Thoreau and Merton

Henry Thoreau and Thomas Merton both had conflicting desires to be hermits and to engage the world to help the world. Thoreau comes up with a secular idea why his seclusion is good for the world while Merton must struggle with how he is both called to commune with God and serve man at the same time.

In paragraphs 102 to 104 in Walden Thoreau works out why it is okay for him to only be self sufficient and not to give to charity. His idea is that his desire for genius is worthy of others charity so that he is alright not directly helping others because his acts of thinking will benefit the world.

It may be hard to say whether or not writing Walden is better or worse than being a kind neighbor that gives to charity but after Thoreau leaves Walden he is a wonderful neighbor to the escaped slaves fleeing from the government. He also helps to convince others. His genius that he has developed has enabled him to see the humanness and value of the slaves which were given little value by most of society.

This is similar to Merton who after living in a contemplative lifestyle for so long communing with God realizes he must show others the value of the human lives that are being destroyed by the United States during the Vietnam War.
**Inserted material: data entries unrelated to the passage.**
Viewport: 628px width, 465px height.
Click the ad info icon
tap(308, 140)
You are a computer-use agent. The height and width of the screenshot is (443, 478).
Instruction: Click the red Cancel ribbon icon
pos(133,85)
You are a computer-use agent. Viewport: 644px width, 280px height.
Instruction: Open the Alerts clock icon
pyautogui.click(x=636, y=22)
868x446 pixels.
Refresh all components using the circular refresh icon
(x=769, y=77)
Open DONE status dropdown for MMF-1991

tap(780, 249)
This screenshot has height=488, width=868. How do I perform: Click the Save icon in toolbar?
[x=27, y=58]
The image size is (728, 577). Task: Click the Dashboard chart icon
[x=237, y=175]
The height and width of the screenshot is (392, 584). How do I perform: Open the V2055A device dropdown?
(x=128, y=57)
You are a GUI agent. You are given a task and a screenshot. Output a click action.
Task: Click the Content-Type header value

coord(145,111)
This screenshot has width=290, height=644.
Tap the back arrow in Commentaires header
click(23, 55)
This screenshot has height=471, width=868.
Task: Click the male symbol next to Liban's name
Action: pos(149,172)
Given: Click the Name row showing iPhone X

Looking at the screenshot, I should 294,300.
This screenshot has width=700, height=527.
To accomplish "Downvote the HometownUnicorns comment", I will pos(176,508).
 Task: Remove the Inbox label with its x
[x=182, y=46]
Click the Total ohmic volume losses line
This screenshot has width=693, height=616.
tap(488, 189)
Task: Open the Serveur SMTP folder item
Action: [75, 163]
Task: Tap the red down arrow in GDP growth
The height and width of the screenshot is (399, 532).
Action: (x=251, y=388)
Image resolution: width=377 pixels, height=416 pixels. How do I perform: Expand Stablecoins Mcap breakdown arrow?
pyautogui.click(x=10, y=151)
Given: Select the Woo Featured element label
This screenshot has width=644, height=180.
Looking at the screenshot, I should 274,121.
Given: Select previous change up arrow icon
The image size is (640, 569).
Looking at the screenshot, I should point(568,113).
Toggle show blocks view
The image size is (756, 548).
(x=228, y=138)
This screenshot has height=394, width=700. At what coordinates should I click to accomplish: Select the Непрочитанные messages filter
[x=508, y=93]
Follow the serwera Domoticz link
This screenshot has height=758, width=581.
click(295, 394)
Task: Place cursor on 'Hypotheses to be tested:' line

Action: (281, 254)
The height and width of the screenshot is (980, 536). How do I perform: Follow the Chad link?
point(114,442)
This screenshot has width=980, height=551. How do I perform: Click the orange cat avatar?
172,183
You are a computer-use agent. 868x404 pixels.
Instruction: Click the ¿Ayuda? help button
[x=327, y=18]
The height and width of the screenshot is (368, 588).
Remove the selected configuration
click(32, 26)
Reece unfortunately does not go into detail about the difference between retreating into “ones heart and pond”. The difference is that Merton needed to go much deeper if he was to rebel against the spirit of the law that had been set out for him by his Abbot that he should not say anything too inflammatory. Merton must reach this deeper state because he unlike Thoreau has promised himself to someone or something outside himself where Thoreau was free to do whatever he felt his heart told him to do.